To family or not to family for Thanksgiving?

Chris Slattery

By the end of tomorrow, many of us will be going home for Thanksgiving Break.

We’ve earned three days off, right? I mean, is it just me or has everyone felt incredibly stressed for the past month? Maybe it’s the depressing weather, or maybe it’s because we’ve all been anxious about Adam Sandler’s new movie.

Whatever the reason, it’s about time we go home to spend a few days with family before we have to do it again in a month. I almost feel as if the inventors of the holidays figured, “We should probably get all this family time out of the way in one fell swoop.”

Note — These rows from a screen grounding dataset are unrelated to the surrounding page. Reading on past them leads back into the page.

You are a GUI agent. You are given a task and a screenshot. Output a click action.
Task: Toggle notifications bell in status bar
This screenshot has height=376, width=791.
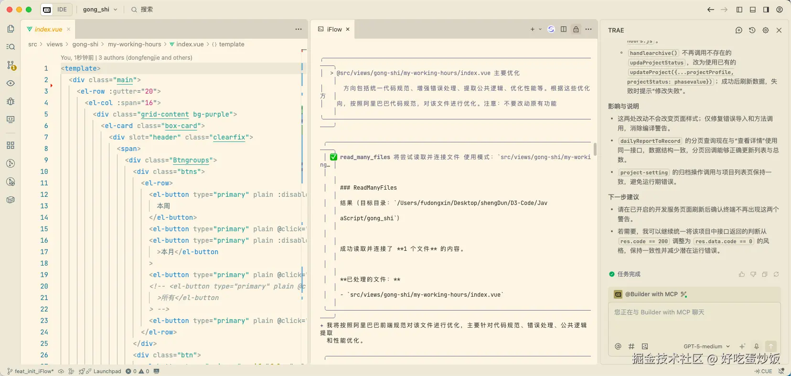781,371
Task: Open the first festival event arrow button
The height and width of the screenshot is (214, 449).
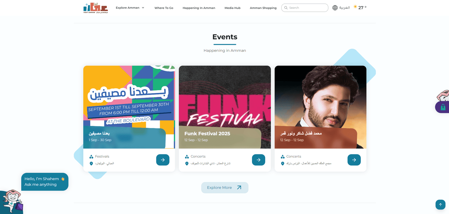Action: tap(163, 160)
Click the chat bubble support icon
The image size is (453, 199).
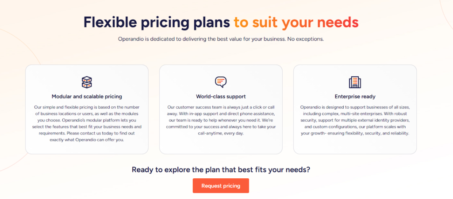click(221, 82)
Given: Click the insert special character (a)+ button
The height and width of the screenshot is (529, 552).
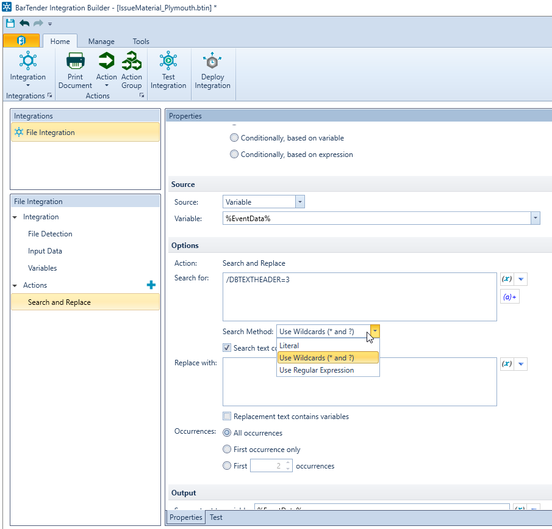Looking at the screenshot, I should (509, 297).
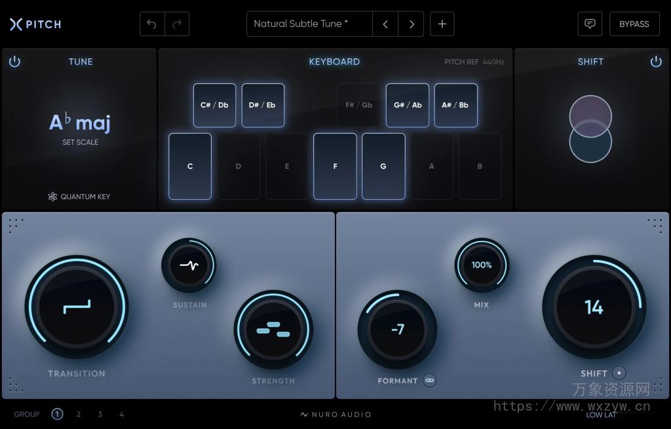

This can be a difficult, confusing time (“Did the world really need ‘Jack & Jill?’”), because while we love our families, something can feel off. While everyone says, “I’m just seeing my relatives for Thanksgiving,” there is occasionally that back-of-the-mind thought of, “Maybe it’s time to move on.”

We’re college students and we don’t live with our parents anymore. We can visit from time to time, but the feeling of “going home for the holidays” is fading. It’s not really “home” these days, is it? It’s “my parents’ place” or “grandma’s house” or “Olive Garden.”

This feeling is tough. We have to spend time with family because, well, they’re family. Depending on your relationships, you love them unconditionally or tolerate them enough, or resent the fact that you lived with these people for so long. We spend time with these people because that’s what we do and that’s what we’ve always done. But we can’t do it forever; we’ve growing and maturing and setting our own paths.

I guess the question I’m getting at is: When is it appropriate to start your own Thanksgiving Day traditions? It’s very similar to the trick-or-treating dilemma during Halloween, only with fewer costumes (although this differs from family to family). It’s not as if there is a designated year where we can say, “I want to eat tofurkey with my girlfriend this year” or “I’d prefer to spend Turkey Day with a group of close friends because they did that at Hogwarts.”

Other than the fact those kids were British and fictional, yeah, I can kind of see the point.

This isn’t a bash of family gatherings, because it’s understood that we’ll be doing that forever. We’ll always be dropping in for holidays in the future because we still love each other — we’re not robots (“I’ll be back”). Instead, it is an attempt to figure out if this eventual separation is considered “growing up” or “being selfish.” This is one of the last emancipations of our family before we become a true individual, but are we doing it because we have to? Or is it because, once we go on break, we imagine of all the other places we could be?

It all sounds so horrible, but there shouldn’t be anything negative about branching out. If you’ve ever read “The Lottery,” you recognize the merit in investigating your traditions. Adam Sandler still has a tradition of making movies, after all.